§ **実施事項**: 以下のカメラレンズの劣化に関する文章のうち、「カメラレンズの意外な寿命|プラスチック部が加水分解でべたつく」から「製品の寿命だと理解しました。」に至るまでの全体を、一字も変えずに書き写してください。

§ **原文抜粋**:

· · ·

カメラレンズの意外な寿命|プラスチック部が加水分解でべたつく

デジタル一眼レフ用のズームレンズを最近買いました。11万円以上の製品で、年月経た中古なので2万円弱と安い。設計方針が変わった最新型の製品が必ずよいとも限らず、これも前モデルの方が良好だと判断したひとつです。

やはりゴムリングが少しだけべたつきます。現代的なカメラの欠点はオール金属でなく、生ものの材質が経年劣化することです。そして今回引退になりそうなレンズメーカーの接写用マイクロレンズを、カメラから外してびっくり。

距離と倍率が書いてあるプラスチックリング部分が、加水分解してベタベタになっていました。1年以上前から今回のレンズ購入の検討で、電気防湿箱からカメラとレンズを出して机に置きっ放しにしていて、2023年梅雨の間に化学変化が急に進みました。1993年購入から30年。

距離リングを回すと内側のべとつきが鏡筒に付着し、ガムテープの粘着みたいな摩擦で固着しました。試しにアルコールでふいても改善せず。純正のマイクロレンズを別に持っているから出番もないし、製品の寿命だと理解しました。

· · ·

§ **提供記録**:
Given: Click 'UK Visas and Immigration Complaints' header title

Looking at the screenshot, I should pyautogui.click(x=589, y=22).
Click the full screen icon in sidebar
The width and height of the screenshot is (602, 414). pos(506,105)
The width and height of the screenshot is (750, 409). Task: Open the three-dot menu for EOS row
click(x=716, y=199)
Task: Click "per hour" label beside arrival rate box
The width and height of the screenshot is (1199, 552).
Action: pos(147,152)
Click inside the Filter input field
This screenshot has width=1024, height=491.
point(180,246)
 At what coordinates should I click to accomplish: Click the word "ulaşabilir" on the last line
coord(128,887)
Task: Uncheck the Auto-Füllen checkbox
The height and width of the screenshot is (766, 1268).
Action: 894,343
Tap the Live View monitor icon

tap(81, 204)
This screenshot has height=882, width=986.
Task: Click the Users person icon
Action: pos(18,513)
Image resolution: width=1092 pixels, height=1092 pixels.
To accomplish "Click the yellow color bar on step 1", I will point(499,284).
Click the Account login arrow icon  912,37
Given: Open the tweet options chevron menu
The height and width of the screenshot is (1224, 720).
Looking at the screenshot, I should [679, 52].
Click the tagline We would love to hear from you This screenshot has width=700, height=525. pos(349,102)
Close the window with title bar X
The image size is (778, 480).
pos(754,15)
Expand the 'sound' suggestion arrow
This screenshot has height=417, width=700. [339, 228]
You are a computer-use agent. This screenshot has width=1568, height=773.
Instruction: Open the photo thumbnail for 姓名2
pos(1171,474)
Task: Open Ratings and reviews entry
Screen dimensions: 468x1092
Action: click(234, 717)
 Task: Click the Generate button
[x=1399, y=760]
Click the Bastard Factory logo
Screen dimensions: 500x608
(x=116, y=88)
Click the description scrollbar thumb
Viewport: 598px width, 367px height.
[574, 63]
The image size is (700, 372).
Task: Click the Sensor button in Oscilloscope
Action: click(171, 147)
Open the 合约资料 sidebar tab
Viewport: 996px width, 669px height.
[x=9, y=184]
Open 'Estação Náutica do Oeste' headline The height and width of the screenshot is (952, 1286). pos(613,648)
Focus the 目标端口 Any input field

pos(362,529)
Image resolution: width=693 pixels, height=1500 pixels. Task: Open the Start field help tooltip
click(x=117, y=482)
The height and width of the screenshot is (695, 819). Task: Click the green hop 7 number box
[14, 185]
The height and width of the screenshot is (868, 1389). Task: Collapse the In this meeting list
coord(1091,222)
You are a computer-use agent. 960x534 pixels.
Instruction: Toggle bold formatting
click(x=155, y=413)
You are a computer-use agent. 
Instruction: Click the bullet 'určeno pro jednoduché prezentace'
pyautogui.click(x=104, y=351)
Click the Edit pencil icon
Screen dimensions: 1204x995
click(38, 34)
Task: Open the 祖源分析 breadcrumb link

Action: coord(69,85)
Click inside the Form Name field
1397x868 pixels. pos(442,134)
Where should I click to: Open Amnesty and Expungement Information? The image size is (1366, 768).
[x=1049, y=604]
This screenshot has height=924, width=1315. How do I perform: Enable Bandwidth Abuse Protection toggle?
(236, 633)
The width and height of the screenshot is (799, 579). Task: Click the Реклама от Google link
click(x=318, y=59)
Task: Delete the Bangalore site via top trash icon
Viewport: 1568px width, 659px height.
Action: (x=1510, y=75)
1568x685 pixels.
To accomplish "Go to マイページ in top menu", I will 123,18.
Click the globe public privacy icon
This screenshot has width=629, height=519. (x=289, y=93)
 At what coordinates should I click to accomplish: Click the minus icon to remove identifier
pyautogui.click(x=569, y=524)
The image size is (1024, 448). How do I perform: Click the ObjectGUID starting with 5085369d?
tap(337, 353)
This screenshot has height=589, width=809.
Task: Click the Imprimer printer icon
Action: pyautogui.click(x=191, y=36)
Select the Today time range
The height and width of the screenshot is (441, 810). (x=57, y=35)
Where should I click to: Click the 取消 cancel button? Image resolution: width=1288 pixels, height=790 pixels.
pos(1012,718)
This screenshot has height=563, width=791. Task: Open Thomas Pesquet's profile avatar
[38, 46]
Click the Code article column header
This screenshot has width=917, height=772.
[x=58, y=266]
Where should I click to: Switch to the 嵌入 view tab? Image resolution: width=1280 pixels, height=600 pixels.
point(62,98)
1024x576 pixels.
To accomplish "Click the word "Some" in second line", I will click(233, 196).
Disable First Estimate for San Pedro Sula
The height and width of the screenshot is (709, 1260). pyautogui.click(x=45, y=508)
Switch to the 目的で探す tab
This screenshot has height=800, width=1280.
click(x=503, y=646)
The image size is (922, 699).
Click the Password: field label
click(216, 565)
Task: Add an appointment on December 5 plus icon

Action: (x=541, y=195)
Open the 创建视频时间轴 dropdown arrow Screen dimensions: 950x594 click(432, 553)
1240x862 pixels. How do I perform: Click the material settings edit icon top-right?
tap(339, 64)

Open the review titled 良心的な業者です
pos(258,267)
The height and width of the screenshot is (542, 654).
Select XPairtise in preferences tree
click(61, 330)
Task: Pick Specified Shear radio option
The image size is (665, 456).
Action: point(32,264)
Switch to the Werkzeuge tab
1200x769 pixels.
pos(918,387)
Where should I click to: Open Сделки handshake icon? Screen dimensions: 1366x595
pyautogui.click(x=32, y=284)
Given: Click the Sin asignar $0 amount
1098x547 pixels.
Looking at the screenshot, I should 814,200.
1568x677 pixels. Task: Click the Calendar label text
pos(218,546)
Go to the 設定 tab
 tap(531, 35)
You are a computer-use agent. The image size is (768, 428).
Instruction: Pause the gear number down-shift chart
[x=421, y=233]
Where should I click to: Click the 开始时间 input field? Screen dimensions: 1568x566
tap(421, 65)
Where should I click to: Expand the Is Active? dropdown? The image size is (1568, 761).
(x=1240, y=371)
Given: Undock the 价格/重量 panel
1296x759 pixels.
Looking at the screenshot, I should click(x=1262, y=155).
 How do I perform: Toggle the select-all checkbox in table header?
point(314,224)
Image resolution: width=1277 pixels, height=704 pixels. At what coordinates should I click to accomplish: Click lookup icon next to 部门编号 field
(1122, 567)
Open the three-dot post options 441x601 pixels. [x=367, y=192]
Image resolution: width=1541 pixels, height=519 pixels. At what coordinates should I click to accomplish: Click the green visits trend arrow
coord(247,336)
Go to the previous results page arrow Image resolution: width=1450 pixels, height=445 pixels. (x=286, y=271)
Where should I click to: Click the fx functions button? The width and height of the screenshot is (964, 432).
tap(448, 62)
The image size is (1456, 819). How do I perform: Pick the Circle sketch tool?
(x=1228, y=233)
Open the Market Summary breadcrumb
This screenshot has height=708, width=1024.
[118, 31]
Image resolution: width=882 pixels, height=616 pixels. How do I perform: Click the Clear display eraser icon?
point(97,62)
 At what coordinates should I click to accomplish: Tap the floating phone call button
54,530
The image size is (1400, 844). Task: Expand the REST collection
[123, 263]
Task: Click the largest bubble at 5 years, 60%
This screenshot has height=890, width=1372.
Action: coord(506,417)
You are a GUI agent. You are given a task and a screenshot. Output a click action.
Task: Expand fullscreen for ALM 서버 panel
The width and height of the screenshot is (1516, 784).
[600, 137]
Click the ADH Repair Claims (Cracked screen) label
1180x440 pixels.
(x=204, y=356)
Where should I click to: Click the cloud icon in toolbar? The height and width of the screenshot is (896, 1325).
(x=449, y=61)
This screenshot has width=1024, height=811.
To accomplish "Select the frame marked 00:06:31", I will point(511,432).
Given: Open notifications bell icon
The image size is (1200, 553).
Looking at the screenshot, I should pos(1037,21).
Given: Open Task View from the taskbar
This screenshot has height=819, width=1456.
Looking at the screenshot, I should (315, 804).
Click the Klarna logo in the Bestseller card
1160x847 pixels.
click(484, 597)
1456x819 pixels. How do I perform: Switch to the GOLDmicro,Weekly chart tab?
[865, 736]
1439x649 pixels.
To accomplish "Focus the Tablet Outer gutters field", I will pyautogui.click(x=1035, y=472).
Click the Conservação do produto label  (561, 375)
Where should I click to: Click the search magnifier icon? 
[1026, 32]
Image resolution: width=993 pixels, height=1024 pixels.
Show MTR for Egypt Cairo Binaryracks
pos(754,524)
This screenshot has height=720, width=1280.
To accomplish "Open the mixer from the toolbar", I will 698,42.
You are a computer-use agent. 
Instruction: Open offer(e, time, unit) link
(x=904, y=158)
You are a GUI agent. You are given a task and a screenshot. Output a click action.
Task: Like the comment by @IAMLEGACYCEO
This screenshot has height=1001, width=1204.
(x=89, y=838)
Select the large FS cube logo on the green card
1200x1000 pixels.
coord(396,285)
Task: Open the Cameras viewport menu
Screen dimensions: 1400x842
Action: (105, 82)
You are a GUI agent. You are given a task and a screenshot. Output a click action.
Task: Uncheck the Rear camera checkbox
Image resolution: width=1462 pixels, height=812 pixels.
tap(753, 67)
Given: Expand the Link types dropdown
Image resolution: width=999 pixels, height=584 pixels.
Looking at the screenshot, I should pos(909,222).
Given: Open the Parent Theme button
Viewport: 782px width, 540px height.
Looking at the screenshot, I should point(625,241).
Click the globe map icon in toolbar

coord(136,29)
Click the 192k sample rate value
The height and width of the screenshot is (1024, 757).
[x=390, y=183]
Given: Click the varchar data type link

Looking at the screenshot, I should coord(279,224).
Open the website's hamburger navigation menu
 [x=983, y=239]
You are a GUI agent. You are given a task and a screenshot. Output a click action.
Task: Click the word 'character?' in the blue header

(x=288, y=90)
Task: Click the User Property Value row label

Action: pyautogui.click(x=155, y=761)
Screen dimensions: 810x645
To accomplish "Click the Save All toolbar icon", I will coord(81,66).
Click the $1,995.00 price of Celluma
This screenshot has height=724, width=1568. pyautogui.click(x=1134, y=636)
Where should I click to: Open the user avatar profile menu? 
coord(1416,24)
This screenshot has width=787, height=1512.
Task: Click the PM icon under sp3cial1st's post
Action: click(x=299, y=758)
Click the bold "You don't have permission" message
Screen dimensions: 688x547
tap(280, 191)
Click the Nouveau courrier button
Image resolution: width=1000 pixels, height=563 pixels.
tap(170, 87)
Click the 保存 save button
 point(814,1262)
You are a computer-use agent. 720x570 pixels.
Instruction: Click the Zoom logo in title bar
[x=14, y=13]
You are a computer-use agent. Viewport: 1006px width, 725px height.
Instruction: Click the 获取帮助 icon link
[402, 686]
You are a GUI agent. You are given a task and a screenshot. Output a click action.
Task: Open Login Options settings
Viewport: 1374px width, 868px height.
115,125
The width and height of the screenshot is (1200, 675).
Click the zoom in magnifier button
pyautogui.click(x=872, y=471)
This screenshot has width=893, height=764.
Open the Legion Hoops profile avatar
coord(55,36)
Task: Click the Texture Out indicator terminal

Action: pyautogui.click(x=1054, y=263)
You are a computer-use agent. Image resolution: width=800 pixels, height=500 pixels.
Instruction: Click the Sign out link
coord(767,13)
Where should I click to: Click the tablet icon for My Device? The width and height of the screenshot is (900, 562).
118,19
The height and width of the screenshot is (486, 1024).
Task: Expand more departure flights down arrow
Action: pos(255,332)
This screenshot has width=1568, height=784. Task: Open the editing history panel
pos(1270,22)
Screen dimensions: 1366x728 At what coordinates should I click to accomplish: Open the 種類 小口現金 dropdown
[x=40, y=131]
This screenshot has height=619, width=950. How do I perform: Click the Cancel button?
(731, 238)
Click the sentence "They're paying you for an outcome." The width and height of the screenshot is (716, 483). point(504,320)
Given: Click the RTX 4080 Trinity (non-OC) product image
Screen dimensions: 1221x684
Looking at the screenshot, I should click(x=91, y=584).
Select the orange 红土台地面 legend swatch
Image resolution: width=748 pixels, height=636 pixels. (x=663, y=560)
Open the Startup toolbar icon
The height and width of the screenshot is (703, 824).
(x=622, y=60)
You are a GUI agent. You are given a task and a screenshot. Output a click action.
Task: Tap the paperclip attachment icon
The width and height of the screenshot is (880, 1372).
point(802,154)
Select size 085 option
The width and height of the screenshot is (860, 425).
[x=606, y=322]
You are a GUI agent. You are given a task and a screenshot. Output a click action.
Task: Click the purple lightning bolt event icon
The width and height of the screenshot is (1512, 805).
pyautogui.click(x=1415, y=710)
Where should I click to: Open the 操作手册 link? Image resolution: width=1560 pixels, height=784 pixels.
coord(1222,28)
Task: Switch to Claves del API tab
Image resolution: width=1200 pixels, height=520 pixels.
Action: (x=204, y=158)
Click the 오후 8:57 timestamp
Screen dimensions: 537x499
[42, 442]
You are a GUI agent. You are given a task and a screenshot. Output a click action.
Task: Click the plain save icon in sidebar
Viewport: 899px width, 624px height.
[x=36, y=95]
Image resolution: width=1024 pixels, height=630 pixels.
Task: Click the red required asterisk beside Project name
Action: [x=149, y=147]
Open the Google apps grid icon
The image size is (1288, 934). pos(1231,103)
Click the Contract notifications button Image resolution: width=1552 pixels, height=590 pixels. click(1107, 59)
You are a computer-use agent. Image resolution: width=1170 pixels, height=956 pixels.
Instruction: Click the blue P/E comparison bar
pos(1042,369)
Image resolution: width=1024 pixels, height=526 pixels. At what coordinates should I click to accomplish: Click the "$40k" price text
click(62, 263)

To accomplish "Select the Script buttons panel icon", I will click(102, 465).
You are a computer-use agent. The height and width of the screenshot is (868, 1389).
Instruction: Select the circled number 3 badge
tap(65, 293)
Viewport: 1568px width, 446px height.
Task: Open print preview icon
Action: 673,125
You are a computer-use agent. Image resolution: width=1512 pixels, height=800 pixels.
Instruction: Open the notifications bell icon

· · ·

§ **本問の解答**:
カメラレンズの意外な寿命|プラスチック部が加水分解でべたつく

デジタル一眼レフ用のズームレンズを最近買いました。11万円以上の製品で、年月経た中古なので2万円弱と安い。設計方針が変わった最新型の製品が必ずよいとも限らず、これも前モデルの方が良好だと判断したひとつです。

やはりゴムリングが少しだけべたつきます。現代的なカメラの欠点はオール金属でなく、生ものの材質が経年劣化することです。そして今回引退になりそうなレンズメーカーの接写用マイクロレンズを、カメラから外してびっくり。

距離と倍率が書いてあるプラスチックリング部分が、加水分解してベタベタになっていました。1年以上前から今回のレンズ購入の検討で、電気防湿箱からカメラとレンズを出して机に置きっ放しにしていて、2023年梅雨の間に化学変化が急に進みました。1993年購入から30年。

距離リングを回すと内側のべとつきが鏡筒に付着し、ガムテープの粘着みたいな摩擦で固着しました。試しにアルコールでふいても改善せず。純正のマイクロレンズを別に持っているから出番もないし、製品の寿命だと理解しました。